DEBUG: Function ‘void fpga::Instance::AllocBuf(int, fpga::WriteOnlyBuffer<T>) [with T = const float]’ called with index = 0
XRT build version: 2.8.743
Build hash: 77d5484b5c4daa691a7f78235053fb036829b1e9
Build date: 2020-11-16 00:19:11
Git branch: 2020.2
PID: 233333
UID: 1000
[Fri Sep 17 04:38:27 2021 GMT]
HOST: foo
EXE: /path/to/tapa/apps/vadd/vadd
[XRT] WARNING: unaligned host pointer '0x55ca5dc41af0' detected, this leads to extra memcpy
DEBUG: Function ‘void fpga::Instance::SetArg(int, fpga::WriteOnlyBuffer<T>) [with T = const float]’ called with index = 0
DEBUG: Function ‘void fpga::Instance::AllocBuf(int, fpga::WriteOnlyBuffer<T>) [with T = const float]’ called with index = 1
[XRT] WARNING: unaligned host pointer '0x55ca5dc42aa0' detected, this leads to extra memcpy
DEBUG: Function ‘void fpga::Instance::SetArg(int, fpga::WriteOnlyBuffer<T>) [with T = const float]’ called with index = 1
DEBUG: Function ‘void fpga::Instance::AllocBuf(int, fpga::ReadOnlyBuffer<T>) [with T = float]’ called with index = 2
[XRT] WARNING: unaligned host pointer '0x55ca5dc43a50' detected, this leads to extra memcpy
DEBUG: Function ‘void fpga::Instance::SetArg(int, fpga::ReadOnlyBuffer<T>) [with T = float]’ called with index = 2
DEBUG: Function ‘void fpga::Instance::SetArg(int, T&&) [with T = long unsigned int]’ called with index = 3
INFO: [HW-EMU 06-0] Waiting for the simulator process to exit
INFO: [HW-EMU 06-1] All the simulator processes exited successfully
elapsed time: 31.0901 s
PASS!

━━━━━━

WORK TO DO
1 - Using the run log above, decide whether each statement agrees with it: (a) the XRT build version is 2.8.743; (b) the Git branch is 2021.1; (c) the elapsed time is 31.0901 s. For each one, answer yes or no and quote the deciding words.
2 - In the run log above, what index is given when SetArg is called with T = long unsigned int?

Word and element location records

━━━━━━

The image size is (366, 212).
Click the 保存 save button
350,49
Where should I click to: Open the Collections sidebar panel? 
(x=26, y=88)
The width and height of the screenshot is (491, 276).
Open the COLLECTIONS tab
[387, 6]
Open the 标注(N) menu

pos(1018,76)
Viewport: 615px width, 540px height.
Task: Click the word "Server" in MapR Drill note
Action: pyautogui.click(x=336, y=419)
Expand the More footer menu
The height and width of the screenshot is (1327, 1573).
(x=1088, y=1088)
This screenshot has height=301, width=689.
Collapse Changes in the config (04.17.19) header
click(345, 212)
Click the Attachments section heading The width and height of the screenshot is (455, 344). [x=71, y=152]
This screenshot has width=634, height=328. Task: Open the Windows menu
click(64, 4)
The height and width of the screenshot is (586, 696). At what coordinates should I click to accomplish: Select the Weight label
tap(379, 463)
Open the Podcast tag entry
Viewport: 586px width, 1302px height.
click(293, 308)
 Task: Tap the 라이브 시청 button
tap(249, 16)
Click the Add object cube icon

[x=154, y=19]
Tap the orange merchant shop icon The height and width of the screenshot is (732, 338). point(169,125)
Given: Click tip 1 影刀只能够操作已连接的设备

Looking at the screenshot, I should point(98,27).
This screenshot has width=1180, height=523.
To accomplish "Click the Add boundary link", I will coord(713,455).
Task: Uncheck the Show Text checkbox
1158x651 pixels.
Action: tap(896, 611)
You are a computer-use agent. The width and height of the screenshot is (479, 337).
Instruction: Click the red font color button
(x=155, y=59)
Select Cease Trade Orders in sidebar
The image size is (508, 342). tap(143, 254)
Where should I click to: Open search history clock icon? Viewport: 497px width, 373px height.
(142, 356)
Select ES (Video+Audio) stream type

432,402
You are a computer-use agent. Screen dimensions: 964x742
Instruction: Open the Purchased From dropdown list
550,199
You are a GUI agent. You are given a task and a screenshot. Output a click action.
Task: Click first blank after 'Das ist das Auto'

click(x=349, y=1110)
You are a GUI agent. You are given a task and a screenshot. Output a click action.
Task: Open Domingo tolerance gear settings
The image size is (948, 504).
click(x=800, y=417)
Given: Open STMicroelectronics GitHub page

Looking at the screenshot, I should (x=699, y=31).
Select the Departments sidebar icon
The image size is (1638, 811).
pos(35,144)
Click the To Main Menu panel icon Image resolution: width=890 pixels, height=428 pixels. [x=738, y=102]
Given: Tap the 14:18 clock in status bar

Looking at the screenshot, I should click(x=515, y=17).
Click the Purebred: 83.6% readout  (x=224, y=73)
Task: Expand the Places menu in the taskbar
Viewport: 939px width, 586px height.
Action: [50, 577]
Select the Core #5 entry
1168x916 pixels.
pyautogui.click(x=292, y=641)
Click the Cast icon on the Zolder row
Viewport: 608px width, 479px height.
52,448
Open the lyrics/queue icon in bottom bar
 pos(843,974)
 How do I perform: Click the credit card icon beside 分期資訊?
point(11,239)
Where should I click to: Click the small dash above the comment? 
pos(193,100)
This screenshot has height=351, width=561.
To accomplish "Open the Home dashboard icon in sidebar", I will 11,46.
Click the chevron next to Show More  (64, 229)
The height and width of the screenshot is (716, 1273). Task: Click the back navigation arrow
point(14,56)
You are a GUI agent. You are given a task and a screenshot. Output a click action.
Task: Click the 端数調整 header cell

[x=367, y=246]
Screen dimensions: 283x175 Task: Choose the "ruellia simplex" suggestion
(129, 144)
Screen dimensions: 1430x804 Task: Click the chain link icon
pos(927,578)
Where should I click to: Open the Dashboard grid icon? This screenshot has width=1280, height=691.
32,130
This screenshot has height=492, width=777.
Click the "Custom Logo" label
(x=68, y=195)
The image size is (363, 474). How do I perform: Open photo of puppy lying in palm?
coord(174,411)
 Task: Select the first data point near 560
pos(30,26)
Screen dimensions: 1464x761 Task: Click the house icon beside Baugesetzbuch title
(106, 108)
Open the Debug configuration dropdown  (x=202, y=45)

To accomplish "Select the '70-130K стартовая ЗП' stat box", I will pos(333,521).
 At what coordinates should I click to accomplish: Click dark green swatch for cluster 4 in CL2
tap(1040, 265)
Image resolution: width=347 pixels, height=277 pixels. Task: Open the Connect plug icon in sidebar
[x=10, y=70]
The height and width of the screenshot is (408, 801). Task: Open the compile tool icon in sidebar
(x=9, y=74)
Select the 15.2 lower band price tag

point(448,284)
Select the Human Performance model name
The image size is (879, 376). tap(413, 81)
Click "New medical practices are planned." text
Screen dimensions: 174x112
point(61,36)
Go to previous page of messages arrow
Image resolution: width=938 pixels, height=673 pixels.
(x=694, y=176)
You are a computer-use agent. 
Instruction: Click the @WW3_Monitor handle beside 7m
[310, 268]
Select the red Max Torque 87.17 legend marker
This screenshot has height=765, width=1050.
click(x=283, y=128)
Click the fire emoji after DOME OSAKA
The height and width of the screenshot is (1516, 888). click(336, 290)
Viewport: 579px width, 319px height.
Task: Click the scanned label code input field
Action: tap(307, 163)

━━━━━━

SOLUTIONS TO THE TASKS
1 -
(a) Yes: "XRT build version: 2.8.743"
(b) No: "Git branch: 2020.2"
(c) Yes: "elapsed time: 31.0901 s"

2 - Index 3.